**Instructions to follow**
Take nothing but the lines from the one with "This screenshot has" through the one with "Open the Date added filter dropdown" in the entries below, both ends kept, and return them exactly with pictures left out.

**Data excerpts**
+++++
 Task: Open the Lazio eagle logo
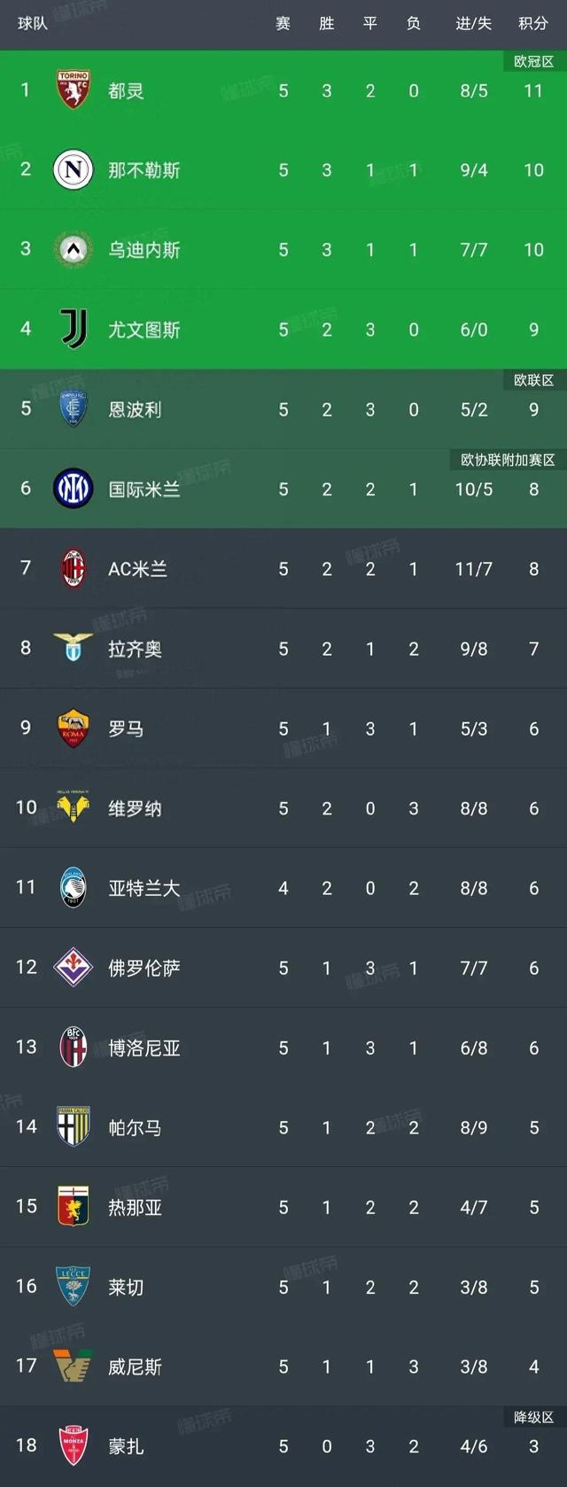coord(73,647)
+++++
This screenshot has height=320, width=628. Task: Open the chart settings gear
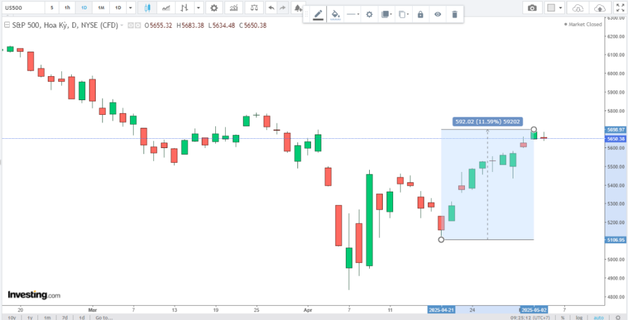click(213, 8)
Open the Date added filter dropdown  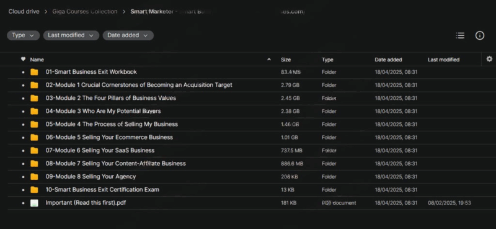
+++++
**Output below**
This screenshot has height=320, width=628. Task: Open the chart settings gear
click(213, 8)
Open the Date added filter dropdown  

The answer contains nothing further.